Tina Fey became one of the grandmasters of millennial comedy when her teen satire Mean Girls hit theaters in 2004. A decade later, as the writer of the Mean Girls (2024) screenplay, Fey remains more than a little plugged into the vernacular of young people—a skill she exhibited to great effect on Matt Rogers and Bowen Yang’s Las Culturistas podcast this week.
Certain mega-fans of the Broadway musical upon which the 2024 movie is based took issue with minor changes that were made to some of the songs’ lyrics for the screen adaptation—for example, in the song “Sexy,” the Broadway lyric, “This is modern feminism talkin’/I expect to run the world in shoes I cannot walk in,” was changed to, “Watch me as I run the world in shoes I cannot walk in”—and Fey is having none of the nitpicking.
During a round of “I Don’t Think So, Honey,” a Las Culturistas segment in which guests are encouraged to fire off their hot takes, Fey let fly.
“I don’t think so, honey: little Broadway cunts on TikTok complaining about two lines of ‘Revenge Party’ when I bring you fucking Reneé Rapp, I bring you Auli'i Cravalho, Jaquel Spivey,” Fey said, referring to the film’s young cast members, as Yang and Rogers howled with laughter. “This is why we can’t have nice things.”
But Fey wasn’t done, informing SNL star Yang that he is now too famous to speak freely while managing to sneak in her own dig at director Emerald Fennell and her divisive latest, Saltburn.

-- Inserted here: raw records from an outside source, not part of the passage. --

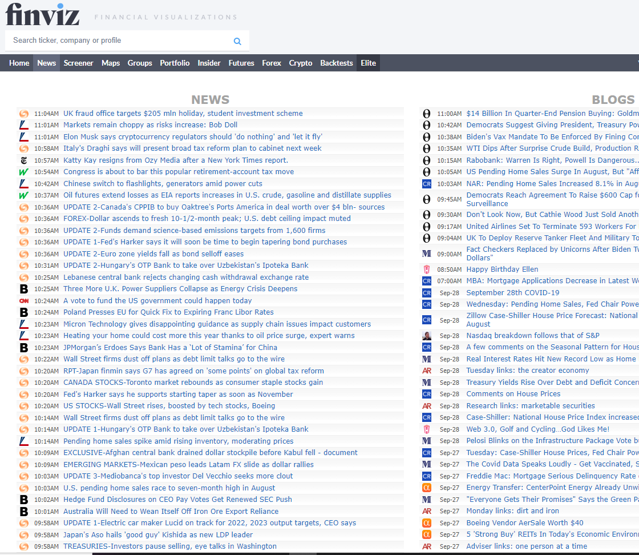Select the MarketWatch icon next to Bob Doll story

click(x=23, y=124)
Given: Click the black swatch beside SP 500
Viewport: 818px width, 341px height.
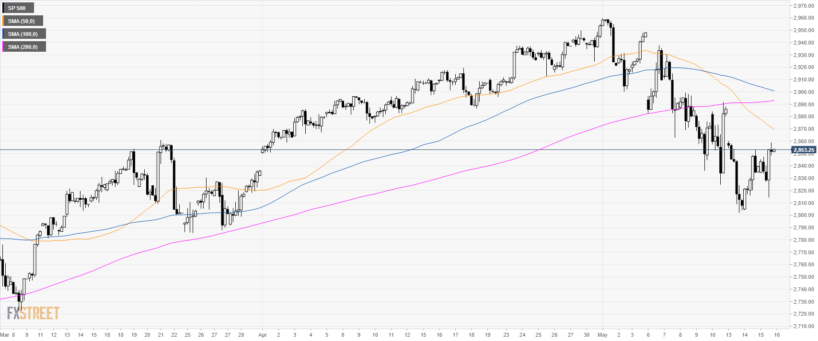Looking at the screenshot, I should tap(3, 8).
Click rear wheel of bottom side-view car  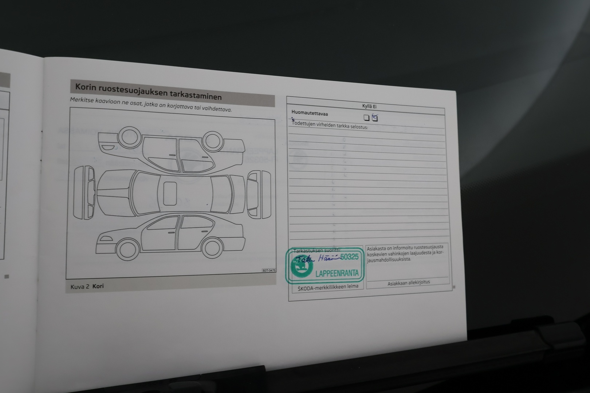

“I don’t think so honey: Bowen Yang giving his real opinions about movies on this podcast,” she said, prompting Yang to shriek. “I regret to inform you that you are too famous now, sir. What’s gonna happen? You have a problem with Saltburn? Shhh! Quiet luxury. Keep it to yourself, because what you are gonna do when Emerald Fennell calls you about her next project where you play Carey Mulligan’s co-worker in the bridal section of Harrods, and then act three takes a sexually violent turn and you have to pretend to be surprised by that turn?”
“Learn from Ayo, podcasts are forever,” Fey said, referencing Emmy-winner Ayo Edeberi, who recently found herself in the middle of a minor controversy when years-old cracks she’d made about Jennifer Lopez’s singing voice resurfaced, just in time for the two to appear together on SNL.
“Authenticity,” Fey concluded, “is dangerous and expensive.”